SUNY Oswego Dining Services sources nearly one-third of all its purchases—or approximately $1.76 million worth of goods—locally and in New York State. And that number is rising.
“We very consciously look at what we purchase and where it is coming from,” said Ruth Stevens, director of residential dining at Auxiliary Services. “While quality is our No. 1 goal, we also focus on purchasing food locally whenever possible.”
Often those two criteria go hand-in-hand, said Stevens, who holds a degree in nutrition. For example, this year, the college is partnering with a local family farm to purchase real maple syrup. The result is a tastier, more nutrient-packed option for students and their pancakes. Last year, the college also began purchasing 21,600 eggs a month from a farm in Onondaga County.

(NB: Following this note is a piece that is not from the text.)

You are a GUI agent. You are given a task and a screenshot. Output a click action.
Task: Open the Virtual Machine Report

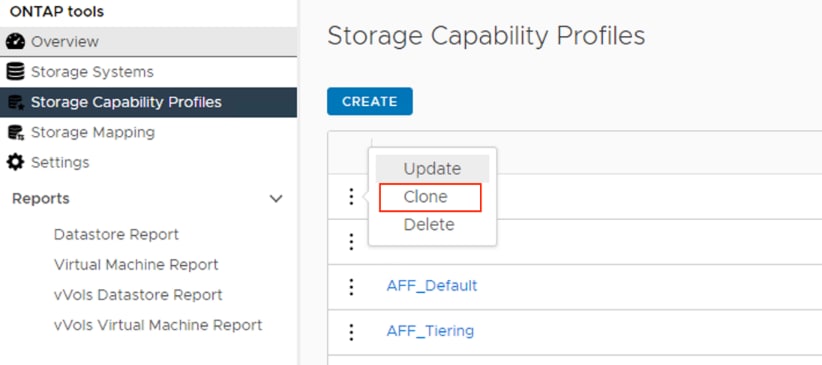136,265
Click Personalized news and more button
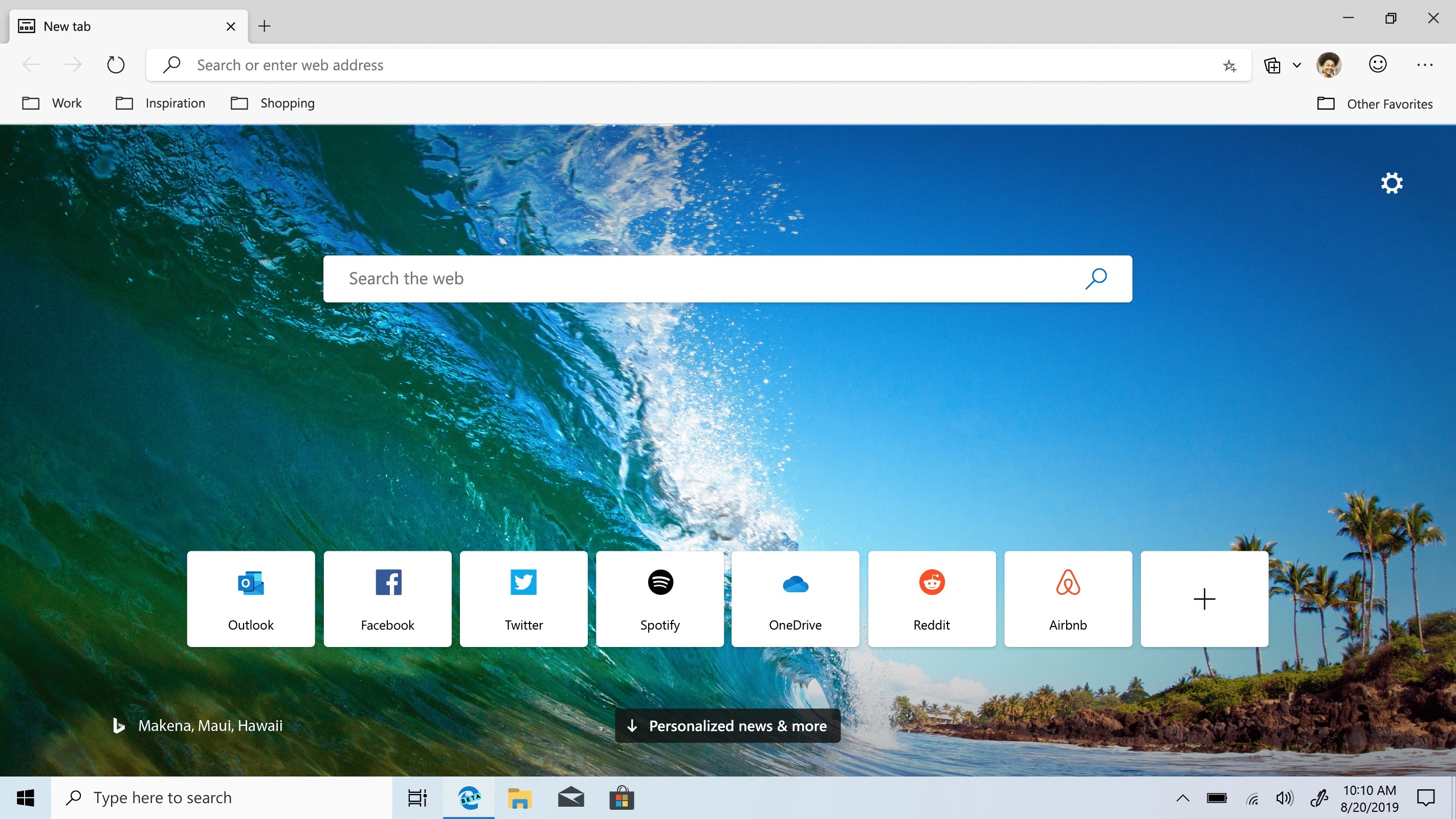 point(727,726)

In addition to providing an influx of business in the local economy, purchasing food locally means that food is fresher and fresher food maintains nutrients better, Stevens said.

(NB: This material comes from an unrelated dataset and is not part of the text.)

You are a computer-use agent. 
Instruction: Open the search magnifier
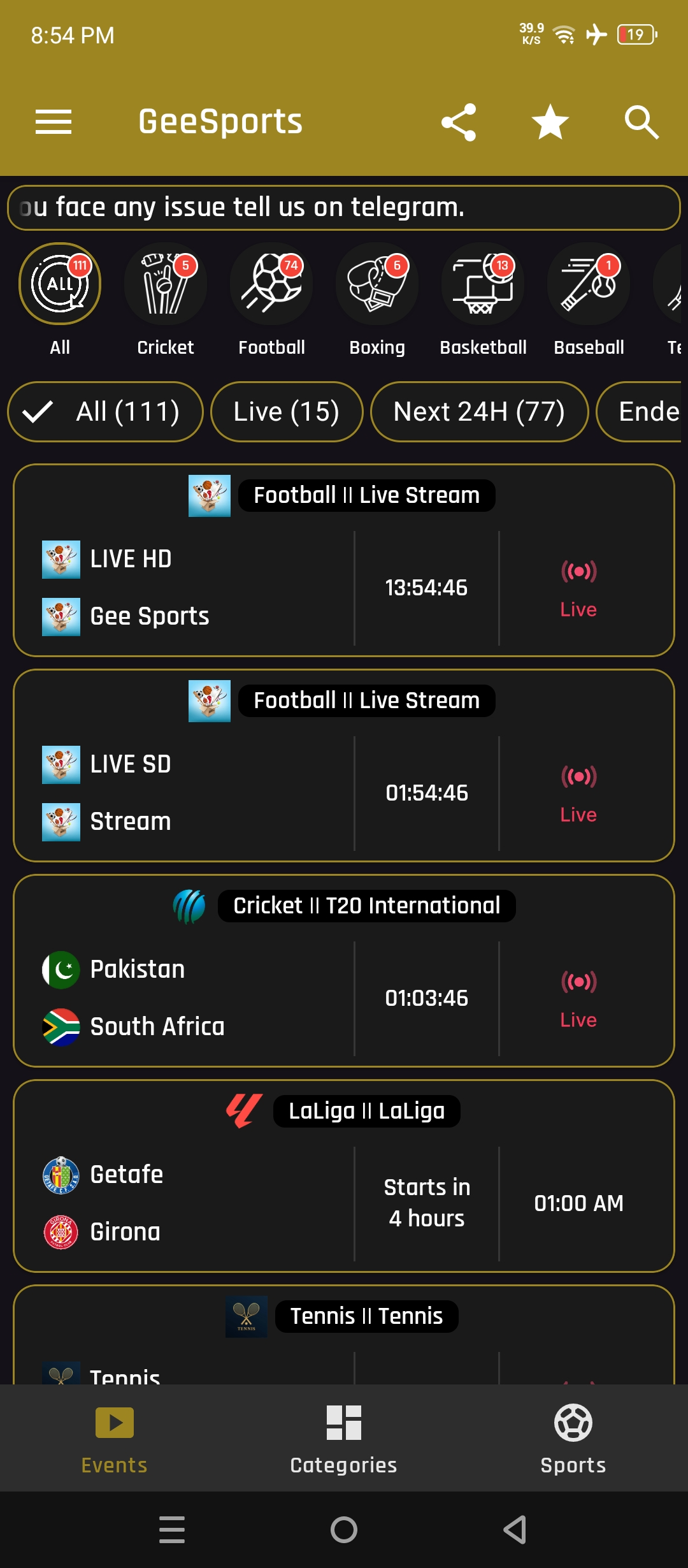coord(641,122)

Dining services tries to educate students about their food choices by providing all nutritional information online as well as sharing informational posters in the dining halls about the farmers who provide their milk or the local farm who collected the syrup, Stevens said.

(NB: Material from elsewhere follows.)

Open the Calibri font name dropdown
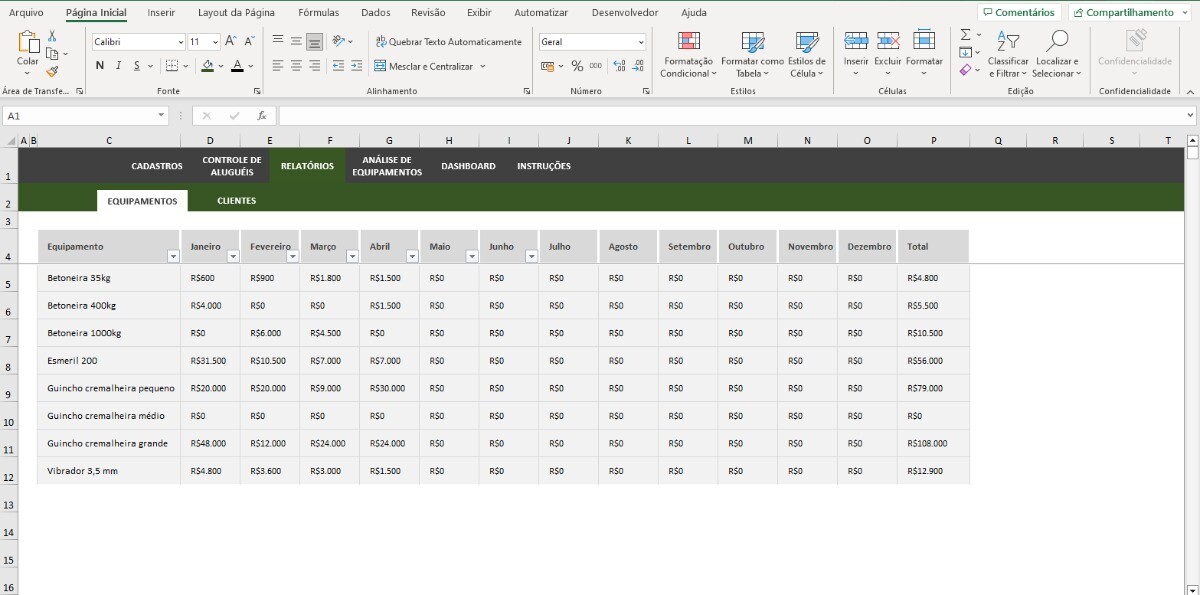 pos(180,42)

In fact, Oswego was one of four SUNY campuses that recently worked to promote locally grown vegetables as part of a federal grant, Farm to Campus initiative.
Jamie Hutt Adams ’01, sustainability program coordinator, helped run the awareness campaign on campus. She created table tents, posters, digital signage and T-shirt giveaways to highlight the Harvest of the Month, and organized such events as the Campus Crunch Challenge, which brought together hundreds of campus members to bite an apple at the same time to try to break a record.
“Our goal was to make students aware that their food choices have an impact on the economy, their health and the health of their community,” Adams said. “We hope that we can help them develop lifelong patterns of sustainable living.”
The college is also working to reduce its waste, develop a food recovery program to fight waste and feed people, expand the bike share program and become climate neutral by 2050.
While sustainable and “local” initiatives are gaining more momentum nationally, SUNY Oswego has been a leader for years. For more than a decade, the college has purchased produce from an Oswego distributor, C’s Farm Market, including thousands of gallons of cider and hundreds of bushels of apples from Ontario Orchards, owned by Dennis and June Ouellette ’79.
Through the years, the college has added locally sourced dairy, meat, baked goods, cooking oil, condiments and coffee products, as well.
“Our goal every day is to provide the last customer coming in the door with the same quality service and food as the first person in,” Stevens said. “We also know our students are here to learn, and we encourage them to try new things in the dining centers, too.”
And, often, they do.
“Like kale,” Stevens said. “We’ve found a local purveyor who sells kale, and our students love it!”